In the interview excerpt below, which French publisher accepted the script for the color album?

Page
========================================
JASON: Originally I did a series of comic books called
Mjau Mjau for my first publisher in Norway, Jippi comics. 10 issues were published. Those were then collected as books, by Jippi but also by another, bigger, publisher, Schibsted. "You can't get there from here" were done directly for them without first being published in
Mjau Mjau.
I've never had a day job I've liked. I want to do comics as a living, but that's hard doing black and white work. So a few years ago I wrote a script for a colour album and sent it to different French publishers, hoping to get a deal there. Carabas accepted, they published the album, "Why are you doing this?", and the colour albums I've done later have been done directly for them. I write the script in English, they translate it into French, and the album is then later published in Norway and the US.
SPURGEON: Is Fantagraphics still playing catch-up in terms of your back catalog? Do you want to get to the point where you're releasing material in several languages at the same time?
========================================
Recorded data

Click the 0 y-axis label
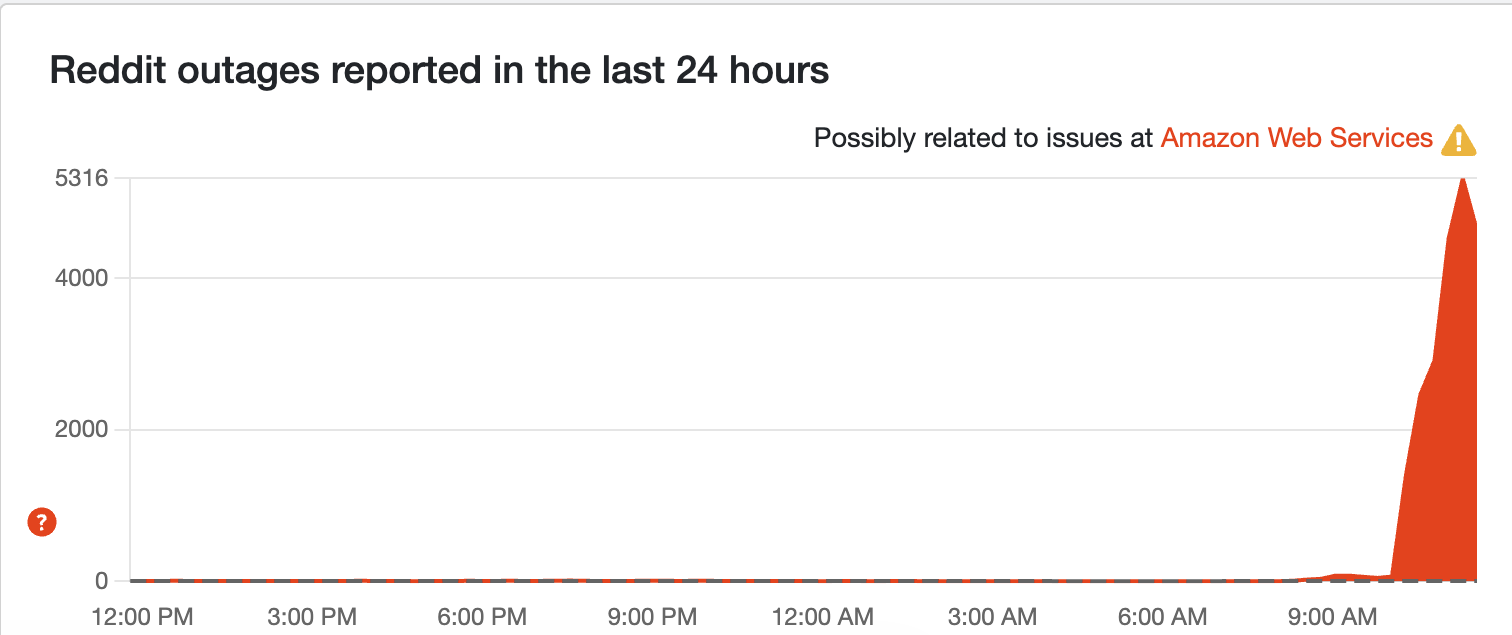The width and height of the screenshot is (1512, 635). [102, 580]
========================================
Task output
Carabas